Sensors embedded within cars could run for decades without failing, using a low-power 32-bit processor unveiled by ARM on 23 February.

The company has already sold the licence for the Cortex-M0 processor to two companies: Triad Semiconductor and NXP Semiconductors. Dominic Pajak, product manager at ARM, said that his company designed Cortex-M0 to be a more energy-efficient alternative to 8-bit- or 16-bit-based processors.

The device consumes only 85µW of power when using ARM’s patented cell library, yet it is able to perform computations four times faster than an 8-bit processor. It is expected that this will support the drive to meet low-power microcontroller connectivity demands such as USB, ZigBee and Bluetooth, without having an impact on energy efficiency or code size.

Pajak added that the processor is also extremely small and fits all necessary memory into the same space taken by a 16-bit microcontroller.

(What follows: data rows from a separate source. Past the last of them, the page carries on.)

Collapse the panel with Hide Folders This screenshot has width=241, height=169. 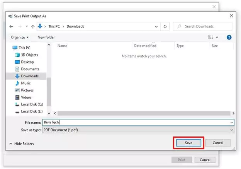[21, 144]
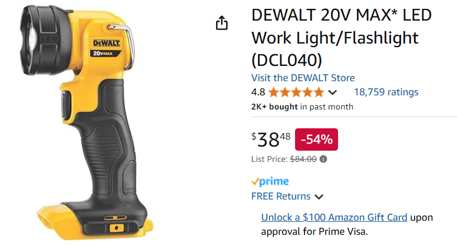The width and height of the screenshot is (457, 246).
Task: Click the info icon next to List Price
Action: coord(323,159)
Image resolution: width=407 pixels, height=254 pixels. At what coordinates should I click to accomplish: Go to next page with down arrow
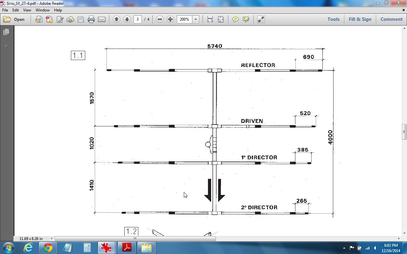127,19
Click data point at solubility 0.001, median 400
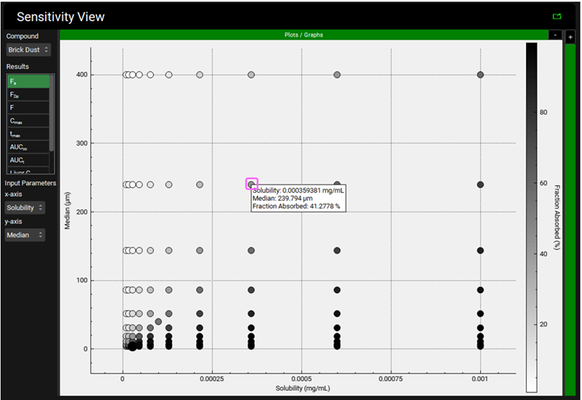Image resolution: width=582 pixels, height=400 pixels. [x=480, y=74]
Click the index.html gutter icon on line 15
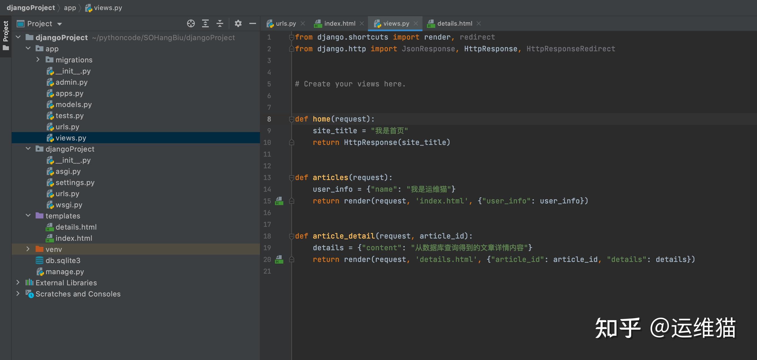 [279, 201]
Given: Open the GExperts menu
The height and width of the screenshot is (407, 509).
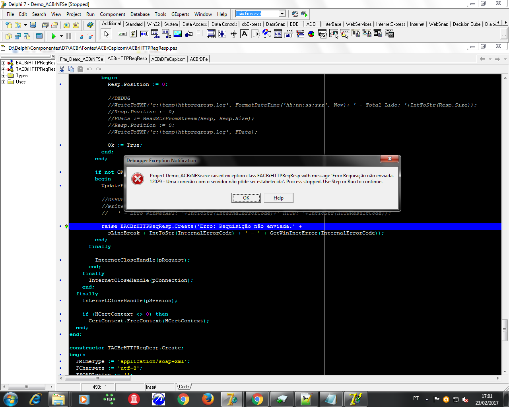Looking at the screenshot, I should (x=180, y=14).
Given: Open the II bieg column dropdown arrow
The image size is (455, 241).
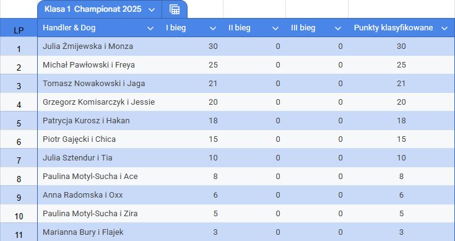Looking at the screenshot, I should point(275,28).
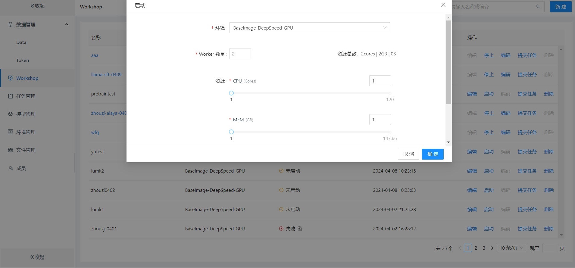The height and width of the screenshot is (268, 575).
Task: Open the 10 条/页 page size dropdown
Action: [x=511, y=248]
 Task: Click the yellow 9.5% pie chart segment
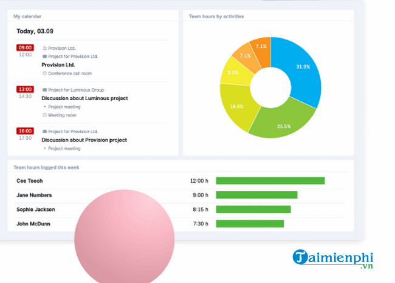pyautogui.click(x=235, y=72)
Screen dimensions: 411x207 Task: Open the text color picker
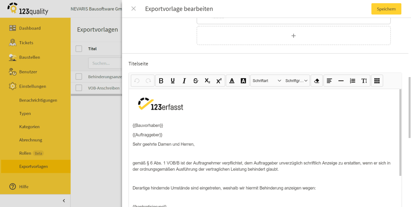[x=232, y=81]
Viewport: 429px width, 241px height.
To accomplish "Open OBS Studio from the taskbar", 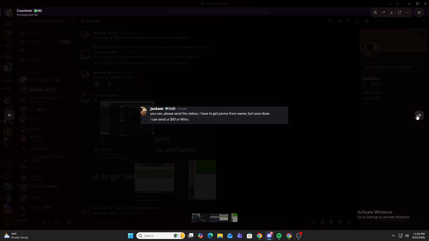I will click(x=299, y=236).
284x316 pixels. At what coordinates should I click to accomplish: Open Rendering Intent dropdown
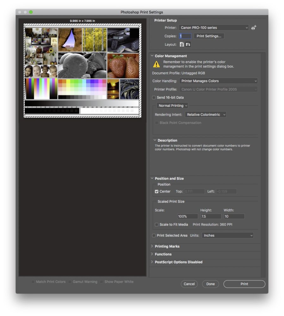point(206,114)
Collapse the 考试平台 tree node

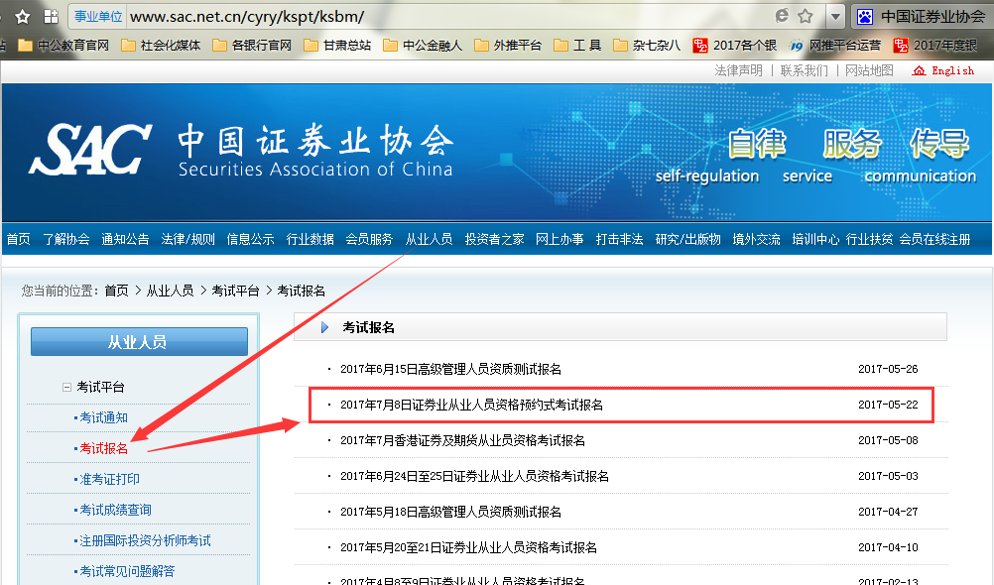(66, 387)
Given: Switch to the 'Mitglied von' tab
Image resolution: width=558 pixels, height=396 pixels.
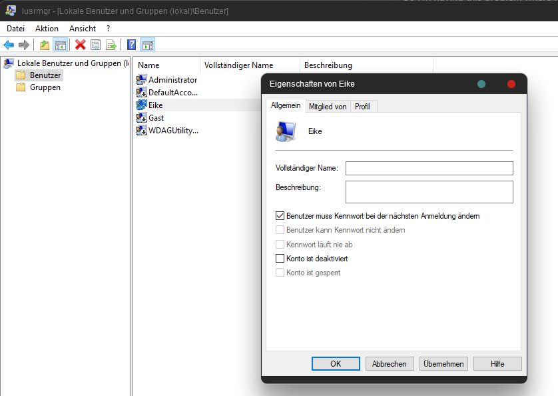Looking at the screenshot, I should pos(328,107).
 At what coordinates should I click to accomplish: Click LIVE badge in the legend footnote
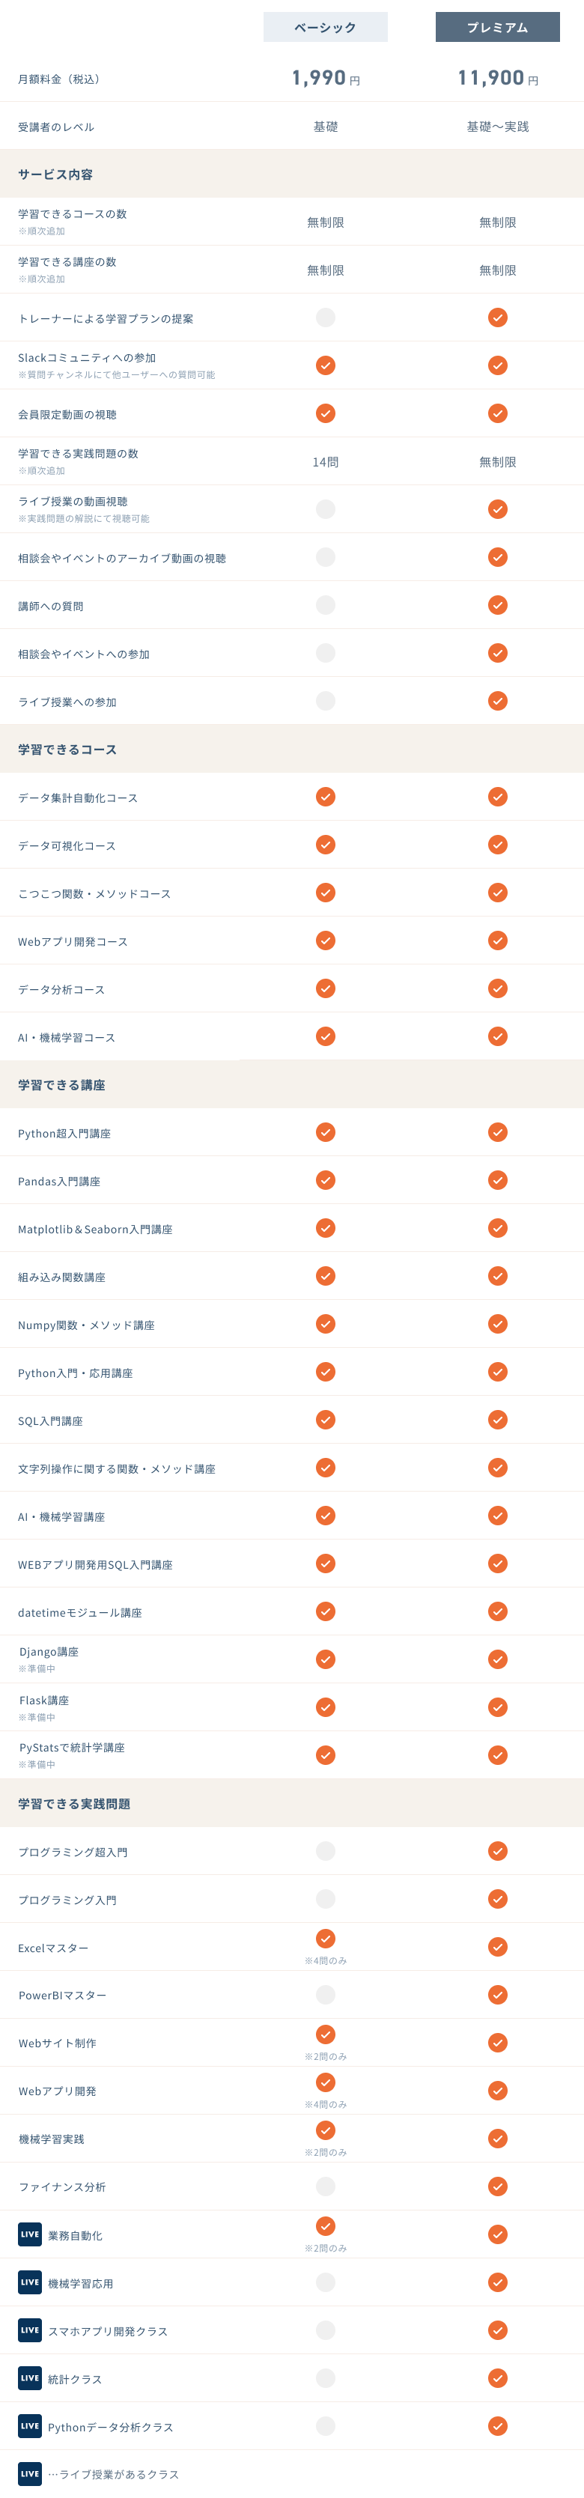[x=30, y=2474]
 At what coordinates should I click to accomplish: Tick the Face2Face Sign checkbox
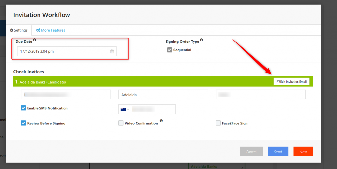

ARM hopes that its processor will open the door to an array of low-power microcontroller applications in areas such as medical devices, gaming accessories, e-metering and wireless personal area networks. The Cortex-M0 is also believed to have potential use in devices such as intelligent sensors and actuators, where data must be captured in analogue and transmitted digitally to another device.

Geoff Lees, vice-president and general manager of the microcontroller division at NXP Semiconductors, said that many of these applications currently use only 8- or 16-bit processors. The limited processing capability restricts the functionality of these devices.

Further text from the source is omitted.